* [STATED EXERCISE] Show every line in the records below that contains the word "size".

* [SUPPLIED RECORDS]
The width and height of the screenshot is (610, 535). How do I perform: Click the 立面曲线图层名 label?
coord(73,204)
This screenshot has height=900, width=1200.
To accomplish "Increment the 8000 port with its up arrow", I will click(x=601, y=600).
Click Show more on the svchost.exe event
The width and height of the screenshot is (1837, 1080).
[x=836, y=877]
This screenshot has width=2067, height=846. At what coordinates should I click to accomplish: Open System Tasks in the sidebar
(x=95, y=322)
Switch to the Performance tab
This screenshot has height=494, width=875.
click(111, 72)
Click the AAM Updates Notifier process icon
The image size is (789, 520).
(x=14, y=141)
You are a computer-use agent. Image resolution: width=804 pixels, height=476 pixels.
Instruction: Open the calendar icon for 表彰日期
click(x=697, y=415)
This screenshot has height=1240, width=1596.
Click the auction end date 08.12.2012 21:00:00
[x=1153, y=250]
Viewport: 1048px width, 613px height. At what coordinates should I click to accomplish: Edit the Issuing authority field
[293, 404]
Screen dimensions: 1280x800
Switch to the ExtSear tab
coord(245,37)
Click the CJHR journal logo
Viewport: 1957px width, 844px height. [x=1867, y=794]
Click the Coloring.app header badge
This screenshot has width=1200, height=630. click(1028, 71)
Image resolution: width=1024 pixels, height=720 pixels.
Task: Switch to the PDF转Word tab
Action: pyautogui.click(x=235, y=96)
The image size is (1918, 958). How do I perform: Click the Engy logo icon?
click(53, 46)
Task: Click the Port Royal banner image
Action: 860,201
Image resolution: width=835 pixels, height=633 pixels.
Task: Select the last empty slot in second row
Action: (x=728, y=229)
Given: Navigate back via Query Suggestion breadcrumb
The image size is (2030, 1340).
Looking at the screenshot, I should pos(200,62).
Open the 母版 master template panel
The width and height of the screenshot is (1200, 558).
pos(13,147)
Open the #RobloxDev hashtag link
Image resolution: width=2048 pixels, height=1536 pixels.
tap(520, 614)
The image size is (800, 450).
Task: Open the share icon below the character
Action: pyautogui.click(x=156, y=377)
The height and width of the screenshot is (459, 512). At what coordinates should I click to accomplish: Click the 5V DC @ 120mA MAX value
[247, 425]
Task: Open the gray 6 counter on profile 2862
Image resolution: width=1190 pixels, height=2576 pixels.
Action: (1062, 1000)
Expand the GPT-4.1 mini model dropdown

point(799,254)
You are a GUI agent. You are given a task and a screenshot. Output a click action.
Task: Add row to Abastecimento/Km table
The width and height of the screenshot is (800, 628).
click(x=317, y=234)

* [THE REPLY]
The image size is (789, 520).
The image size is (1918, 958). How do I perform: Click the Engy logo icon?
The image size is (2030, 1340).
The image size is (800, 450).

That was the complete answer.